In the nineteenth century the ruling class were terrified of the masses. They could see that the limited democracy for the monied capitalists and rump of the old propertied class was soon going to have to give way to one that enfranchised people who weren’t necessarily going to have the interests of exploitation in their hearts. So they spent a lot of energy coming up with ways to prevent the masses from getting too uppity. There isn’t space here to discuss this at length, but it’s worth noting that the ruling class have always had a terror of democracy and the kind of legitimacy that comes from the people themselves endorsing things, without some guiding hand controlling the debate, preventing even the discussion of change to economic and social relations that would challenge our current society’s work or starve ethos.
If you look at the Peterloo massacre back in 1817 it’s fairly obvious that even demanding some simple representation was too much for the ruling class. But over the next hundred years or so the franchise was extended to include all of us, because the working class movement became too strong. So instead of murder, they opted for co-option, which is a strategy they were very good at, and had practised at length in their empire.
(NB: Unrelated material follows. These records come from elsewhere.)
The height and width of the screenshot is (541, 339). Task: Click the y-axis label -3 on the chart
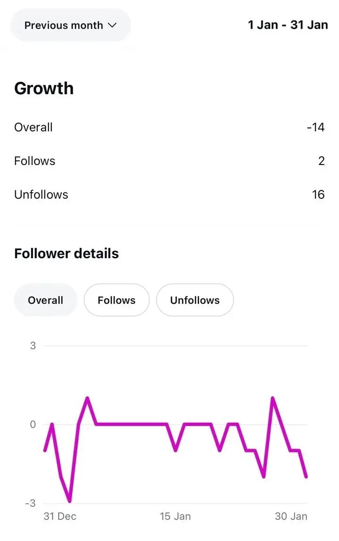[x=31, y=503]
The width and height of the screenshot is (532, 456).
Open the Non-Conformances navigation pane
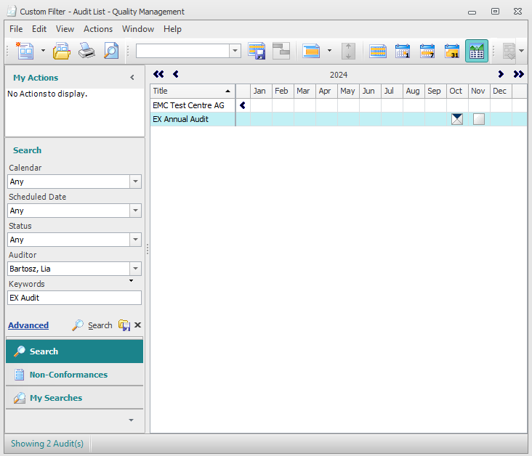pos(68,375)
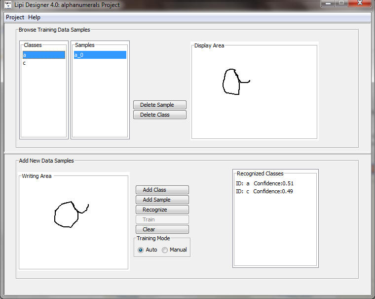Open the Help menu
The width and height of the screenshot is (375, 299).
35,17
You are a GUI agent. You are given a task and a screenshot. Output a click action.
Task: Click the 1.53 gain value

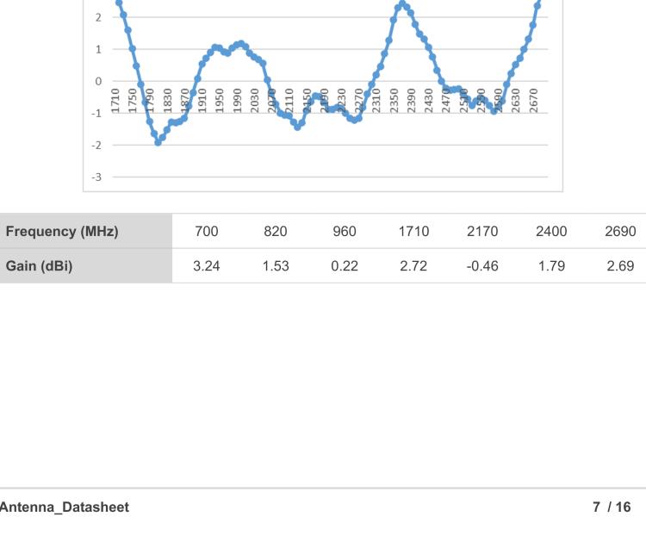276,265
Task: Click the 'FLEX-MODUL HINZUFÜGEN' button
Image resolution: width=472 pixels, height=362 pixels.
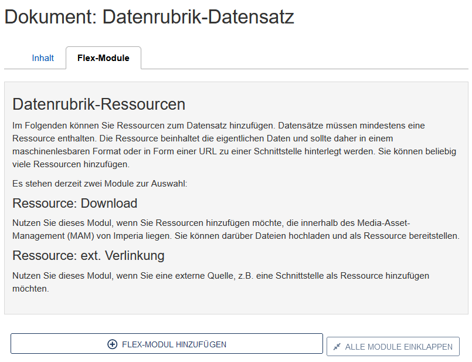Action: (x=167, y=343)
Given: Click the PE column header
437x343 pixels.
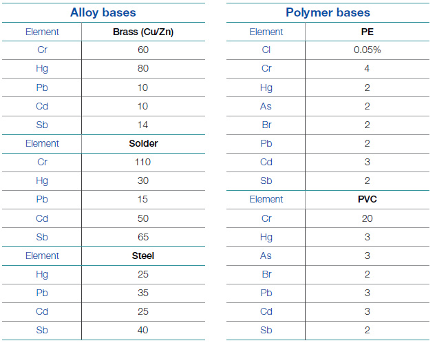Looking at the screenshot, I should point(367,32).
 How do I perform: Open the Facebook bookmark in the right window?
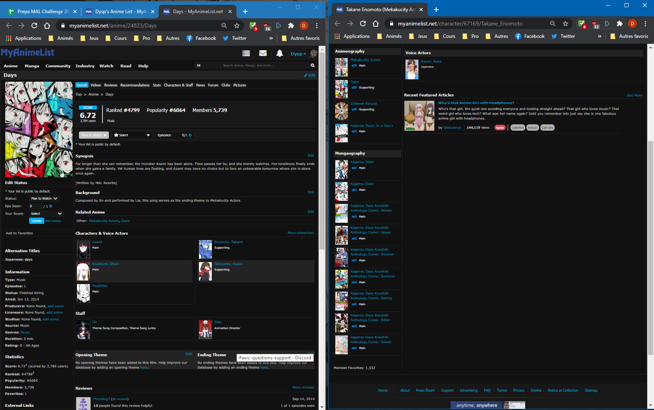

The key purpose of the guiding hand is to deny agency and do as little as possible to challenge the status quo, always stopping the working class from demanding too much too quickly, delaying and sabotaging any change. There is usually a large gap between words and deeds. Promises are not kept, or, if kept then kept in name only. Behind the smiling face of the Blairs of this world there is a high handed arrogance that keeps working class needs and aspirations under control. This was and is more ironic when you consider the mountain of babbling about aspiration designed to divide us into the deserving and undeserving, and make appeal to the middle class using coded language. For example look at New Labour’s nasty campaign against asylum seekers, where they coined the term bogus asylum seekers, attempting to send people back and stir up hatred in the wider community. They succeeded, but oddly you don’t hear the term any more, Theresa May built on the shameful rhetoric and replaced it with her vicious, murderous hostile environment. It was hard for the New Labour parliamentary rump to combat, given it was built on their racism in the first place. This assumes they even wanted to. If you can remember Ed Milliband campaigned with a carved piece of stone that had his various electoral pledges, one of which was more anti-immigrant rhetoric couched in suitably vague language.
At its origins we have the historical drive where Victorian do gooders kept the spectre of democracy safe for our owners. Knowing better than, and therefore guiding, an ignorant electorate has always been part of the Labour party’s DNA. Being outright racist nationalists who love the empire was always there, too. After all, this is when the empire was in full flow, and virtually everybody in England had been trained into having an uncritical love of empire and royalty which carries down unquestioned right to this day. Mention to people that the British queen is an arms dealer who personally profits from the mayhem in places like the Yemen and folk will just refuse to join the dots.
We also have the recalcitrant problem of so-called democratic systems and institutions that are designed from the get go not to be democratic. One of the most egregious examples of this is the system in the USA using the electoral college which was designed to make sure that a small number of mostly white dominated states kept disproportionate political power. This of course feels “democratic” if you’re a racist living in one of the racist states where your vote is worth something like one and a half times more than one in an urban centre.
The British first past the post system is another example. 48% of the right votes in the right constituencies give you a thumping majority that lets you do what you want. But do you have a mandate? No. This is never discussed, how could it be? Things would have to change.
So democracy as practised is a purely rhetorical gambit and is always limited and contained. Capitalism in its purest form, the corporation, can do what it likes up to and including consequence-free murder. The issues you or I might care about aren’t discussed except in forums that aren’t part of the mainstream. A true democracy that actually allowed people to express their wants and needs and make sure that the systems they lived under met those needs, a true democracy is not what we have been allowed.
The system of workers’ councils that developed spontaneously in what became the USSR, and that seems to develop during most popular uprisings is often mocked as not having political parties in it. If you have a system where anyone can raise an issue that concerns them, and then that issue is properly discussed by your peers, and then can be taken to the council of councils for proper discussion, what do you need a party for? There still needs to be some kind of executive that makes sure that the bins are emptied and services people need are running, but after that, what are politicians for? This is discussed tangentially in the book The Retreat, an anti-dystopian alternate future story.